(GIVEN RECORDS begins)
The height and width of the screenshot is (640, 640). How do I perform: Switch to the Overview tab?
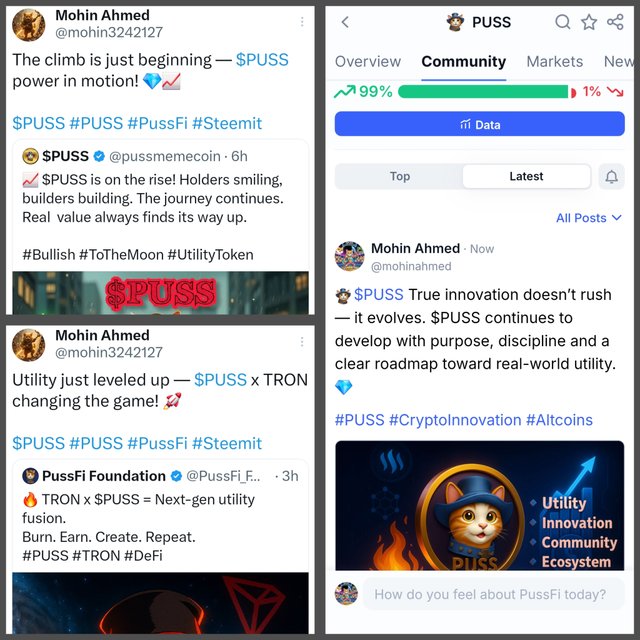[x=368, y=62]
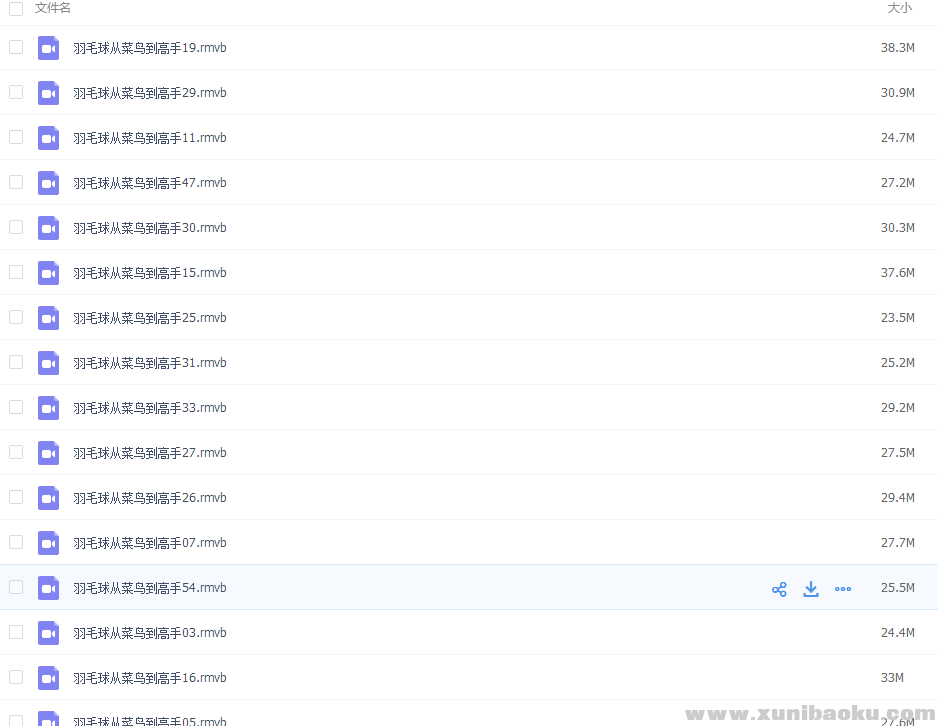938x726 pixels.
Task: Open the file name 羽毛球从菜鸟到高手31.rmvb
Action: (150, 363)
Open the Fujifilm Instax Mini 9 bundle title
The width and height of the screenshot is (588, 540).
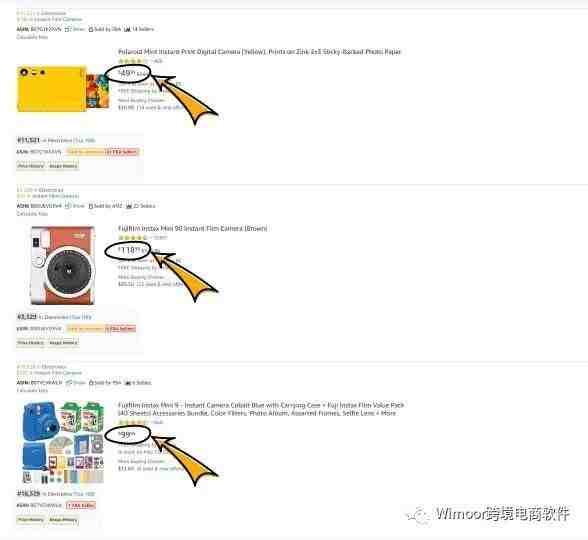[261, 409]
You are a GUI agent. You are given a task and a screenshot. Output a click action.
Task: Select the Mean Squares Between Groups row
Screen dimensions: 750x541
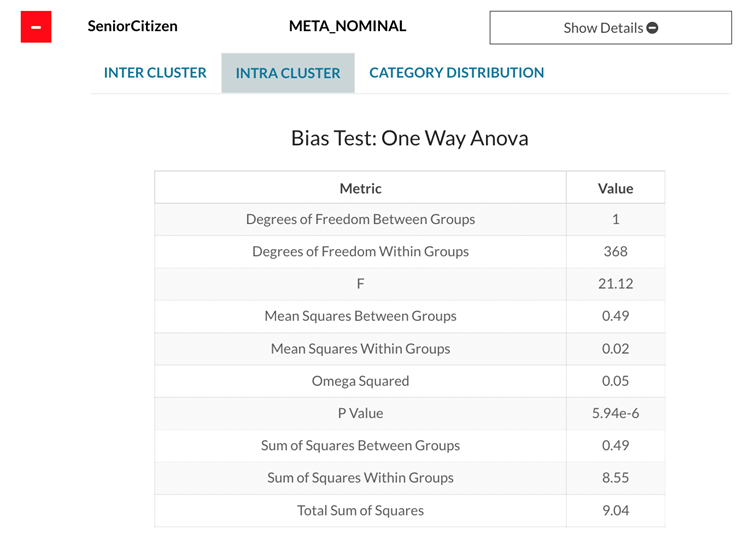[x=360, y=316]
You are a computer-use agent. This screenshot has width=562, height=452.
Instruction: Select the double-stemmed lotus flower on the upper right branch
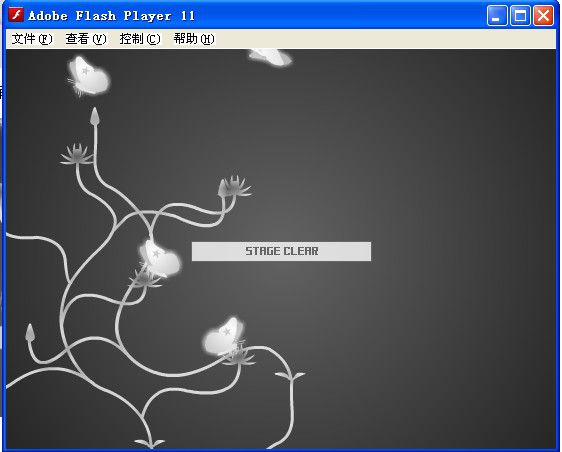[x=234, y=186]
(GIVEN RECORDS ends)
# TASK STATEMENT
Omit the pictures and print again exactly the lines from the one with "Task: Select the" through the final line of the entries, both ends included.

# FINISHED TASK
Task: Select the Mean Squares Between Groups row
Screen dimensions: 750x541
[x=360, y=316]
You are a computer-use agent. This screenshot has width=562, height=452.
Instruction: Select the double-stemmed lotus flower on the upper right branch
[x=234, y=186]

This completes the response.